Render the stretch of the records from the line that contains "Given: Bookmark document with the star icon" through the line that contains "1399x746 pixels. At" as a JSON list of strings, one string per line, leaving out blank lines.

# start of Information supplied

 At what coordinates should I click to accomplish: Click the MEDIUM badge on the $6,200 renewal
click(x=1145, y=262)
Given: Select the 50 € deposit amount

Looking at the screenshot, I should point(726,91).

# end of Information supplied
# start of Information supplied

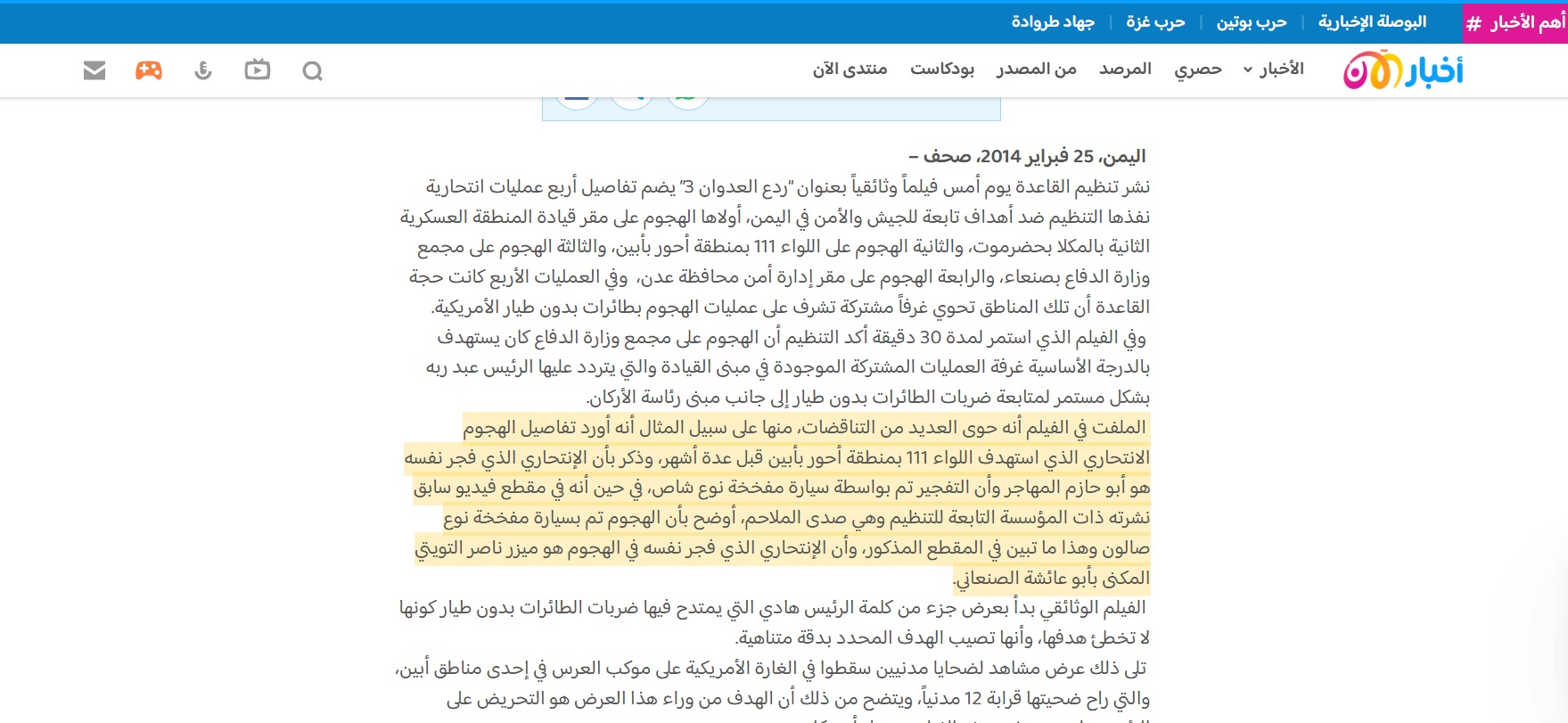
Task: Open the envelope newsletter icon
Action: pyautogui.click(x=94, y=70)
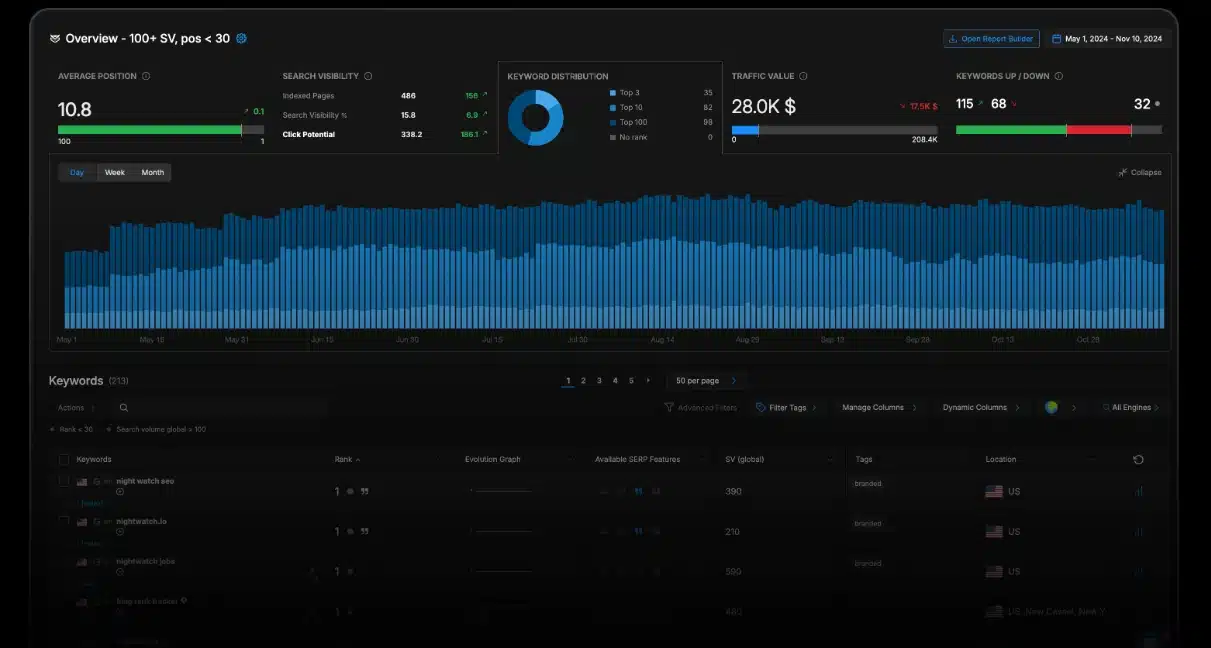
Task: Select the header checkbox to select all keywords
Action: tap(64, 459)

# end of Information supplied
# start of Information supplied

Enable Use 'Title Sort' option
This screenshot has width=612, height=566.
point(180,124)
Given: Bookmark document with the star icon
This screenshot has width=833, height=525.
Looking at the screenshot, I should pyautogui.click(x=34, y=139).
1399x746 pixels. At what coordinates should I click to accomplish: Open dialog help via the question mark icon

# end of Information supplied

:: Response to this task ::
[
  "Given: Bookmark document with the star icon",
  "This screenshot has width=833, height=525.",
  "Looking at the screenshot, I should pyautogui.click(x=34, y=139).",
  "1399x746 pixels. At what coordinates should I click to accomplish: Open dialog help via the question mark icon"
]